**TEKS BACAAN:**
◆ ◆ ◆ ◆ ◆
Tak berhenti di situ. Harga cabe merah dan bawang merah, dua komoditas yang selalu dibutuhkan, harganya  juga melonjak tajam hingga Rp200–300 ribu per kilogram. Bukan hanya memberatkan, tetapi hampir tak masuk nalar.

“Kami ini baru saja keluar dari musibah, kok masih harus ditimpa harga seperti ini?” keluh seorang ibu di salah satu pasar tradisional di Kabupaten Bireuen kepada saya, matanya berkaca-kaca sambil menggenggam tiga butir bawang merah.

BBM Eceran: Harga Melayang, Logika Hilang

Lebih parah lagi kondisi di sektor bahan bakar. Di saat mobil-mobil bak terpal mengangkut bantuan, pedagang BBM eceran memanfaatkan situasi dengan menaikkan harga secara brutal. Pertamax dijual Rp35 ribu per liter, sedangkan pertalite mencapai Rp30 ribu per liter—tiga kali lipat dari harga dasar sekitar Rp10 ribu.

“Kami butuh BBM untuk evakuasi dan mengantar bantuan, tapi harga di eceran sudah seperti jualan emas,” kata seorang relawan yang ikut mengangkut logistik ke daerah pedalaman.

Antrian di SPBU pun mengular panjang berjam-jam. Ironisnya, para pedagang BBM eceran diduga turut memperpanjang antrian tersebut dengan ikut mengisi jeriken dalam jumlah besar, lalu menjualnya kembali dengan harga setinggi langit.

Masyarakat Geram, Pemerintah Diminta Bertindak

Dalam keadaan serba sulit ini, masyarakat tak tinggal diam. Keluhan, amarah, hingga kecaman terbuka banyak disuarakan. Bagi warga, ulah pedagang nakal ini bukan lagi sekadar tindakan ekonomi, tetapi bentuk penganiayaan terhadap sesama yang sedang kesusahan.
◆ ◆ ◆ ◆ ◆
**DAFTAR TERLAMPIR:**
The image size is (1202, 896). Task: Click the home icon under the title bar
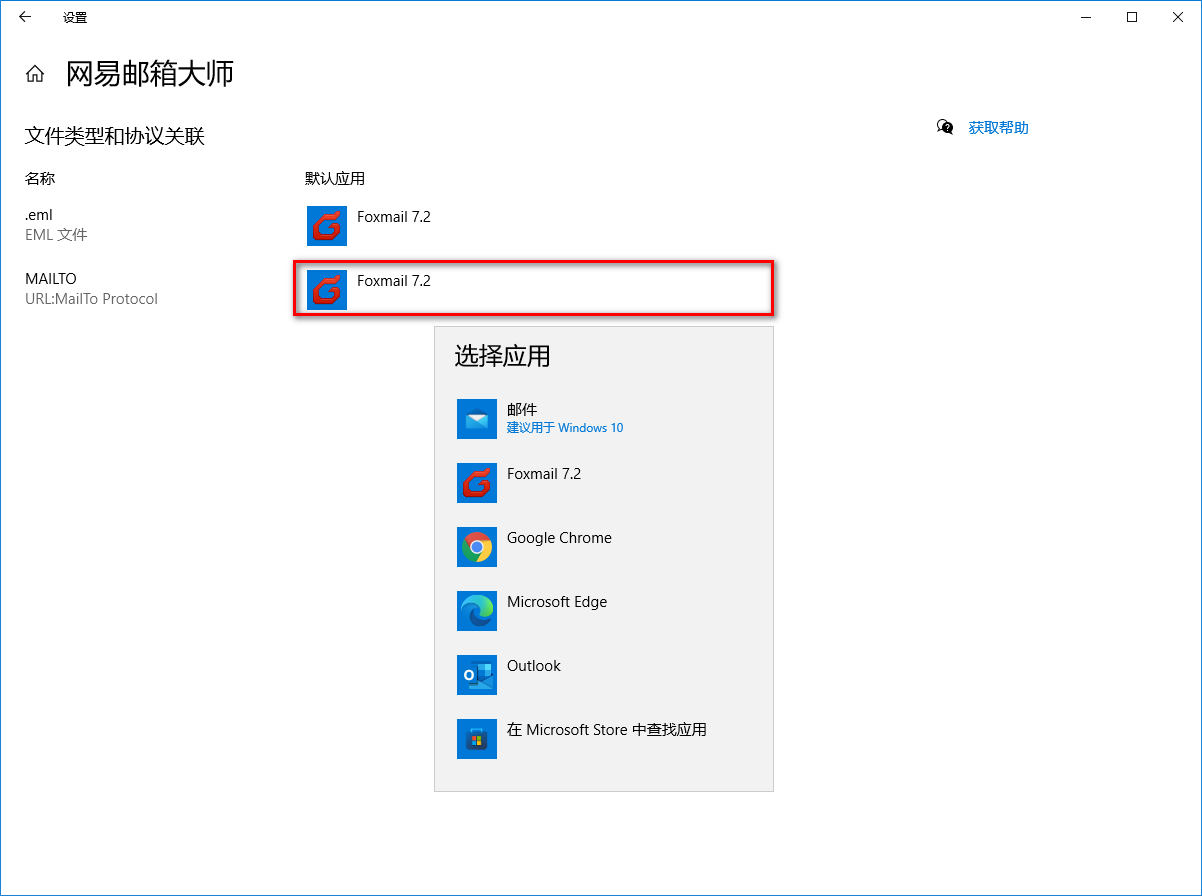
◆ ◆ ◆ ◆ ◆
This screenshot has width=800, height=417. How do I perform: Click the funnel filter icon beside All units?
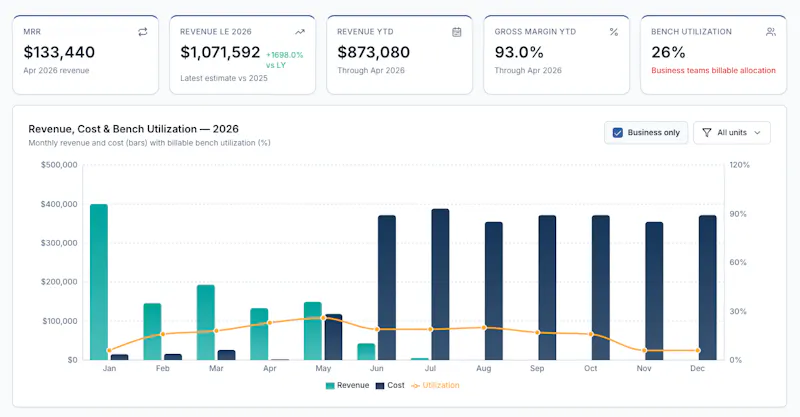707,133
◆ ◆ ◆ ◆ ◆
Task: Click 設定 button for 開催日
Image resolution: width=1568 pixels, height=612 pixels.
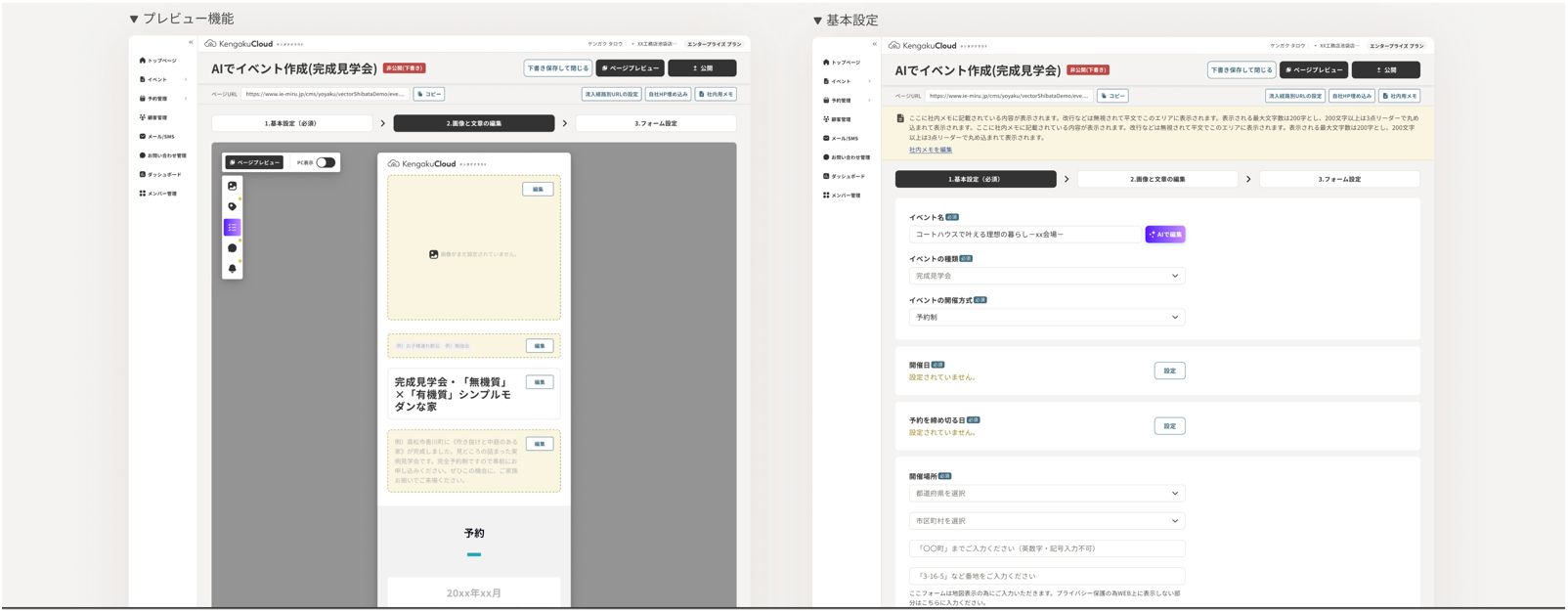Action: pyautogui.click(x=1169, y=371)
◆ ◆ ◆ ◆ ◆
**LATIHAN SINGKAT 1:** Apakah pernyataan berikut sesuai dengan teks tentang lonjakan harga setelah musibah? Jawab ya atau tidak untuk setiap pernyataan, lalu kutip kata-kata penentu dari teks tanpa diubah. (a) Pertalite di pedagang eceran dijual Rp30 ribu per liter. (b) Harga cabe merah dan bawang merah turun setelah musibah. (c) Antrian di SPBU hanya berlangsung sebentar.
**LATIHAN SINGKAT 2:** Salinlah tanpa perubahan bagian teks tentang lonjakan harga setelah musibah yang diawali kata-kata "Lebih parah lagi" dan diakhiri "ke daerah pedalaman.".

**JAWABAN TUGAS 1:**
(a) Ya: "pertalite mencapai Rp30 ribu per liter"
(b) Tidak: "melonjak tajam hingga Rp200–300 ribu per kilogram"
(c) Tidak: "Antrian di SPBU pun mengular panjang berjam-jam"

**JAWABAN TUGAS 2:**
Lebih parah lagi kondisi di sektor bahan bakar. Di saat mobil-mobil bak terpal mengangkut bantuan, pedagang BBM eceran memanfaatkan situasi dengan menaikkan harga secara brutal. Pertamax dijual Rp35 ribu per liter, sedangkan pertalite mencapai Rp30 ribu per liter—tiga kali lipat dari harga dasar sekitar Rp10 ribu.

“Kami butuh BBM untuk evakuasi dan mengantar bantuan, tapi harga di eceran sudah seperti jualan emas,” kata seorang relawan yang ikut mengangkut logistik ke daerah pedalaman.